» SHORT PROBLEM
Reproduce the records below verbatim, starting at the line that contains "Where should I click to: Open" and continuing through the end of the records, with that starting line included.

» RECORDS FOR THIS TASK
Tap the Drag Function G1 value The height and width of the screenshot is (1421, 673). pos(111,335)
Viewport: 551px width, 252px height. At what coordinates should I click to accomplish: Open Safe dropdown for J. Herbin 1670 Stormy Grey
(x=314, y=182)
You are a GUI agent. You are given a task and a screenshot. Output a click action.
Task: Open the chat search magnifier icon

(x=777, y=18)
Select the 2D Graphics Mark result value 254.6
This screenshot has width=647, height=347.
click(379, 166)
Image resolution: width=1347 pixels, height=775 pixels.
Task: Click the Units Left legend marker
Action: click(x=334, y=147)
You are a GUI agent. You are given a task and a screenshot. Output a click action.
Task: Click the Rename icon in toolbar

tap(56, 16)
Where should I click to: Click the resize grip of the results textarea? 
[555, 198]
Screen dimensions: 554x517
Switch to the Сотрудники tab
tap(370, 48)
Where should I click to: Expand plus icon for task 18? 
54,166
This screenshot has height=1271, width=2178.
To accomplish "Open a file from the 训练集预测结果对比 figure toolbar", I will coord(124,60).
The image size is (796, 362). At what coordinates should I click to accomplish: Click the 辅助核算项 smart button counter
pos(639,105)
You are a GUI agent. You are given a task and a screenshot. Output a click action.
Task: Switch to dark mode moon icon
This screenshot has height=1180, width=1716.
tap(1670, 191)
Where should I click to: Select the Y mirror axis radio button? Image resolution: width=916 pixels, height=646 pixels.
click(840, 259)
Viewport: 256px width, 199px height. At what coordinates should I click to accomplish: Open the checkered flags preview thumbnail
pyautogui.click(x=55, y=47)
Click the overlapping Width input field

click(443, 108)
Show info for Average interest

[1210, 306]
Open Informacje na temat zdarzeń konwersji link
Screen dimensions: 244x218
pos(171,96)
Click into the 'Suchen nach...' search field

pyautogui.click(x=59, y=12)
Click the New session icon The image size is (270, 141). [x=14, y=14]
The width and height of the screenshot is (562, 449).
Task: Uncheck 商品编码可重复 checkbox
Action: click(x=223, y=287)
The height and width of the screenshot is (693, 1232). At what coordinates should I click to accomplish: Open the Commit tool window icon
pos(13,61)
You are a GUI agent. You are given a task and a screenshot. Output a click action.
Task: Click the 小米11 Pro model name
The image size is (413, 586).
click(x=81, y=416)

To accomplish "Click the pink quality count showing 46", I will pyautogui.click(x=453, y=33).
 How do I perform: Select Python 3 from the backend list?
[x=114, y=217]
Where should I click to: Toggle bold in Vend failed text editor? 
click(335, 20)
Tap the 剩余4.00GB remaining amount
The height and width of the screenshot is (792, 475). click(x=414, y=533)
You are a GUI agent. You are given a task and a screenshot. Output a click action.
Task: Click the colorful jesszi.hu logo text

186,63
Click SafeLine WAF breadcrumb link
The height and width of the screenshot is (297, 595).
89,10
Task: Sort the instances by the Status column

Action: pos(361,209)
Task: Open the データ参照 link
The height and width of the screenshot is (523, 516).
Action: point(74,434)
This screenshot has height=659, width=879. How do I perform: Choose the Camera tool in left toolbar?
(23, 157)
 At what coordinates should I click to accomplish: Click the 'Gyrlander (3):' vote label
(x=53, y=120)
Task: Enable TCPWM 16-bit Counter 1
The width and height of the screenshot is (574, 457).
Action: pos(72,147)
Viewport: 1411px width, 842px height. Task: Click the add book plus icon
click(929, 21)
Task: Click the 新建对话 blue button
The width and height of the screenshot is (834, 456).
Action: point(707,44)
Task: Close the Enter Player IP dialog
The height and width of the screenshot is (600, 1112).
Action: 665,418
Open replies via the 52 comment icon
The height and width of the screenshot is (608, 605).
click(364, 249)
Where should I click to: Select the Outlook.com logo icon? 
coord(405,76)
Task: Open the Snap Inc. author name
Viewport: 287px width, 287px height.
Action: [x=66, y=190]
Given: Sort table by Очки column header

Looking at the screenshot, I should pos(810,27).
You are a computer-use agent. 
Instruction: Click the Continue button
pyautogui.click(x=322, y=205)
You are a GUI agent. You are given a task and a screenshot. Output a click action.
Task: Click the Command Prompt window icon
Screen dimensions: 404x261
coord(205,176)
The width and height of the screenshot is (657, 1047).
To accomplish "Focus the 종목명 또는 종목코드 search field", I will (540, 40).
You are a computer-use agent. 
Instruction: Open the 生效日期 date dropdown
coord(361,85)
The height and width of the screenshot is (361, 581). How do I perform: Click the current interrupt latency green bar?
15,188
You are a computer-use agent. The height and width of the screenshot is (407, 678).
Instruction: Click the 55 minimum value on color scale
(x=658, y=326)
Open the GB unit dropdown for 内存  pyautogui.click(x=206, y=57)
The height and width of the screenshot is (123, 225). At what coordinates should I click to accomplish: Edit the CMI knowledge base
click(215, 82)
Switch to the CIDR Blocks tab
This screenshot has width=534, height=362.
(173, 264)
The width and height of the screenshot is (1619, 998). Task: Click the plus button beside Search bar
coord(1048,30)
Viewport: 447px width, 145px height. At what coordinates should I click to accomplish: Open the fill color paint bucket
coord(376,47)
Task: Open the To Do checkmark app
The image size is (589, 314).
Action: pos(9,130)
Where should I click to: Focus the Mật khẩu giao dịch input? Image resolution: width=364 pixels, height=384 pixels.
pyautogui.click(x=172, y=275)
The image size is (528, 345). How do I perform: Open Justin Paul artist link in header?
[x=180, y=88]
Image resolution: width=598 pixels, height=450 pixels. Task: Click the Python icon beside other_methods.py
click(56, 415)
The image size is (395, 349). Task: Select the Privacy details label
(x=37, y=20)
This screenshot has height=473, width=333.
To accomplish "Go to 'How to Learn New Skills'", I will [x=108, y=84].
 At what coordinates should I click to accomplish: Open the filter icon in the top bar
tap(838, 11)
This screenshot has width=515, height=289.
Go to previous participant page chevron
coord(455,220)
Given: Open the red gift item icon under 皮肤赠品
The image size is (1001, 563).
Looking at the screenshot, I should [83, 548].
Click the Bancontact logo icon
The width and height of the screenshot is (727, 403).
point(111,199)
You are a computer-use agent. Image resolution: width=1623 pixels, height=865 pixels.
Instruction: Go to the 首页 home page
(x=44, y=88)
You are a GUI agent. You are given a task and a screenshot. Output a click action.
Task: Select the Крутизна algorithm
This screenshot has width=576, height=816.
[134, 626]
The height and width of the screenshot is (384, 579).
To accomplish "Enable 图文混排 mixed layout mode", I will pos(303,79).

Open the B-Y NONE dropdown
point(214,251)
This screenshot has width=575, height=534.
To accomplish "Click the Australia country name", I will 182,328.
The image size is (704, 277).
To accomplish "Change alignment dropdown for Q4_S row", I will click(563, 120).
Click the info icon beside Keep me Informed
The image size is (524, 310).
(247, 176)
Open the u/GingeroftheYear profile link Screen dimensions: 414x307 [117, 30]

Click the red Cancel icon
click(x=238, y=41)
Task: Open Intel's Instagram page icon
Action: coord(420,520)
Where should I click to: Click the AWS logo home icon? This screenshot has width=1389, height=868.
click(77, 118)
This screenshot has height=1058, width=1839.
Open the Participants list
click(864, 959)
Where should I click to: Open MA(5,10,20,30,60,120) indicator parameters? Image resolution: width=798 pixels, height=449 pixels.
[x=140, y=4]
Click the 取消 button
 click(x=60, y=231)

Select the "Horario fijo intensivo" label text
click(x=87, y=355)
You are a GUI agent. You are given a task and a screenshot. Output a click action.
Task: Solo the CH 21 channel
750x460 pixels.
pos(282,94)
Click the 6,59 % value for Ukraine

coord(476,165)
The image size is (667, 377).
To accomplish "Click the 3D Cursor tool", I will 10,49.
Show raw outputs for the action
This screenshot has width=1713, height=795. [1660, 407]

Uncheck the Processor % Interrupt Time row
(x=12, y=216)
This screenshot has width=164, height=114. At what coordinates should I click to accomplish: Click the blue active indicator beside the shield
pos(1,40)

» FULL ANSWER
Where should I click to: Open MA(5,10,20,30,60,120) indicator parameters? Image resolution: width=798 pixels, height=449 pixels.
[x=140, y=4]
Click the 取消 button
 click(x=60, y=231)

Select the "Horario fijo intensivo" label text
click(x=87, y=355)
You are a GUI agent. You are given a task and a screenshot. Output a click action.
Task: Solo the CH 21 channel
750x460 pixels.
pos(282,94)
Click the 6,59 % value for Ukraine

coord(476,165)
The image size is (667, 377).
To accomplish "Click the 3D Cursor tool", I will 10,49.
Show raw outputs for the action
This screenshot has width=1713, height=795. [1660, 407]

Uncheck the Processor % Interrupt Time row
(x=12, y=216)
This screenshot has width=164, height=114. At what coordinates should I click to accomplish: Click the blue active indicator beside the shield
pos(1,40)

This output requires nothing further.